2016-08-22
Petitioners whose children have been been denied access to school protest in Beijing’s Fengtai District, Aug. 20, 2016.
Photo courtesy of Ran Chongbi
As millions of Chinese schoolchildren and college students were back in class at the start of the new academic year on Monday, the children of some dissidents and critics of the ruling Chinese Communist Party continue to be denied access to education, activists told RFA.
Grassroots activist Ran Chongbi, who has previously been detained by Chinese police for her support of the 2014 pro-democracy movement in Hong Kong, said her school-age daughter has been barred from attending state-run schools for the past five years.
Ran, who once ran an unofficial school for the children of evictees and other long-term petitioners in Beijing’s Fengtai district, in a bid to address the problem, called on the authorities to allow her daughter and the children of around a dozen other families to go back to full-time study.
“I have had a number of calls from the government and from the school principals to inform me that there is nothing they can do about it,” Ran said, on the first day of China’s fall semester. “They just keep telling me that my kid isn’t allowed to attend school.”
“My child has committed no crime, and her schooling has nothing to do with my complaints about the government’s injustices,” she said. “My kid shouldn’t be tarred with the same brush, and inherit the status of ‘petitioner’.”
Ran tried home-schooling her own and other petitioners’ children last year in a rented apartment in a Beijing suburb, in a bid to solve the problem.
But the school was soon ordered to leave the premises, after pressure was put on the landlord of the apartment.
Ran, who once traveled to Hong Kong with the intention of self-immolating over the 2008 rape of her then five-year-old daughter, had planned to teach a different curriculum to that laid down by the education ministry.

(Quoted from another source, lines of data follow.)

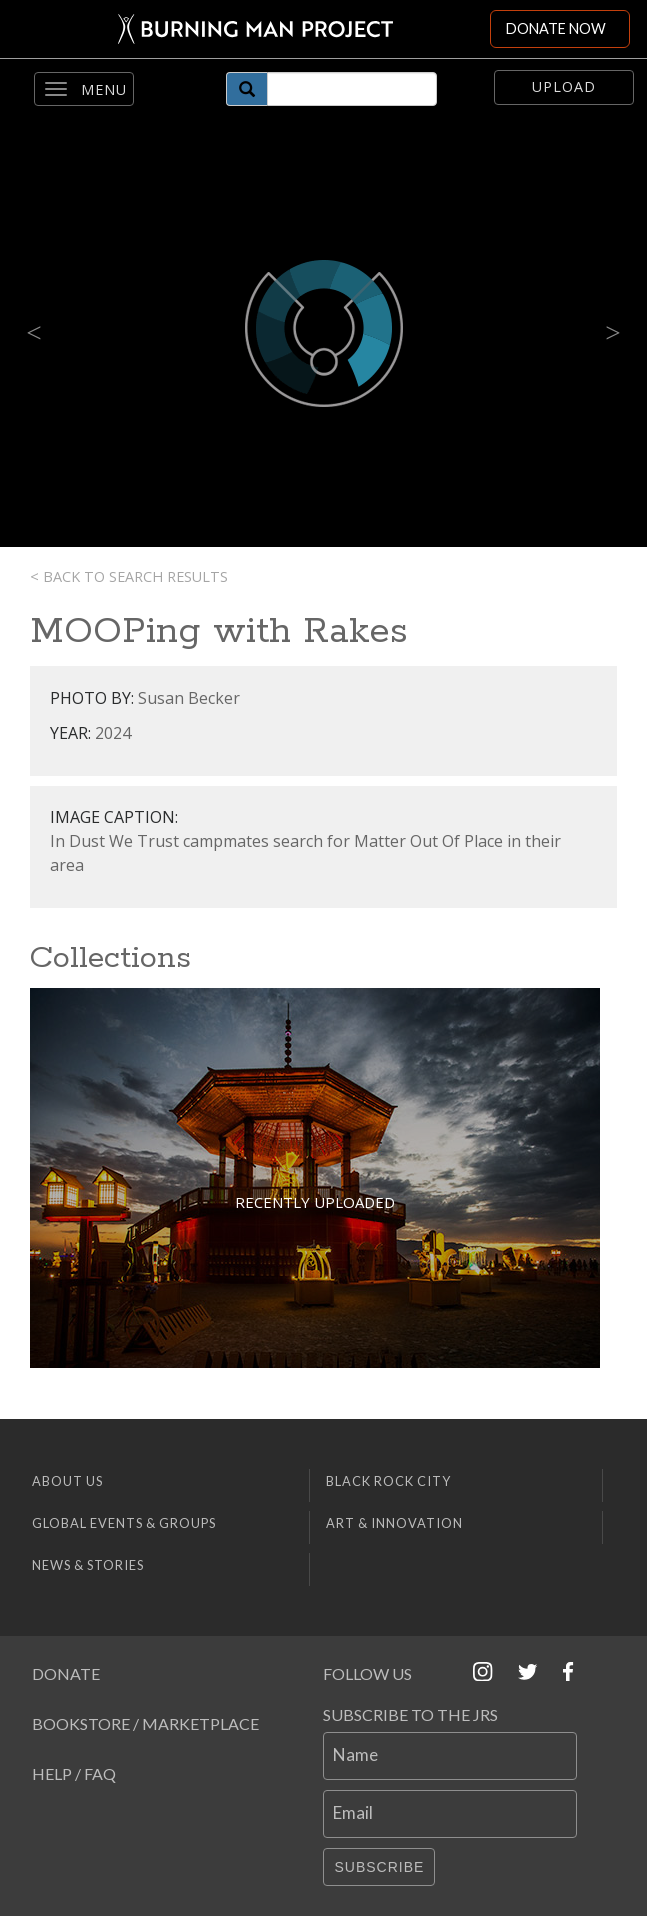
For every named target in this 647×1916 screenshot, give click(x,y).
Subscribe (379, 1867)
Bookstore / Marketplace (145, 1723)
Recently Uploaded (315, 1202)
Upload (564, 86)
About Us (67, 1481)
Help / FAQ (74, 1773)
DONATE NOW (556, 28)
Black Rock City (388, 1481)
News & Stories (88, 1565)
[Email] (450, 1814)
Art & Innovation (394, 1523)
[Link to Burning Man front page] (245, 29)
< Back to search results (129, 576)
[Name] (450, 1756)
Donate (66, 1673)
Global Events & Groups (124, 1523)
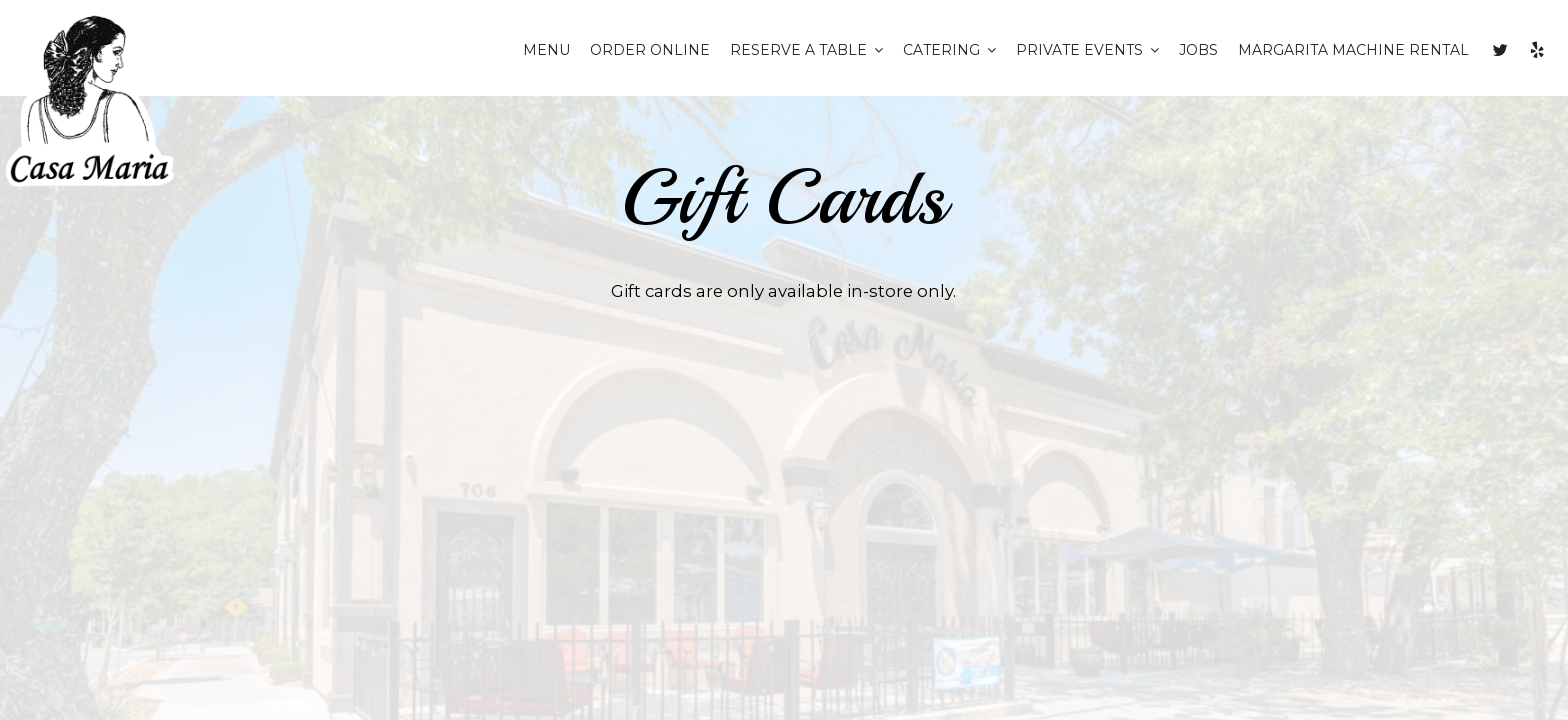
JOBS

“My child is the future of this country, and … the government has a duty to educate her,” she said. “President Xi Jinping and Premier Li Keqiang are always talking about not allowing the poorest peasant families to end up on the streets,” she said.
Pressure on petitioners
Fellow petitioner Hao Huanglin said all children should have the right to attend school, regardless of who their parents are.
“The authorities react [to petitioners] with persecution and detention,” Hao said. “Now they are saying we can’t send our kids to school.”
“It doesn’t matter which schools we apply to; they won’t enroll them.”
Hao said the government seems to be insisting that petitioners end their rights campaigning and return to their hometowns.
“They are trying to force us to leave [Beijing],” she said.
Authorities in the eastern province of Anhui last week released rights activist Zhang Lin from a three-year jail term on public order charges after he campaigned publicly for his daughters to be allowed to attend school.
Anni and her elder sister Ruli left China for California after their father’s arrest in August 2013, where they were taken in by Reggie Littlejohn, founder of the Women’s Rights Without Frontiers rights group, and granted political asylum.
Anni was dubbed “China’s youngest prisoner of conscience” after she was taken out of school by state security police and detained for several hours in February 2013, and prevented from attending school during her father’s house arrest.
After his daughters’ escape, Zhang and three fellow activists were jailed for “gathering a crowd to disrupt public order” for their role in the campaign for Zhang Anni’s place in school.
However, Zhang Lin’s whereabouts are still unknown following his release, indicating that he may still be under police surveillance, rights groups said.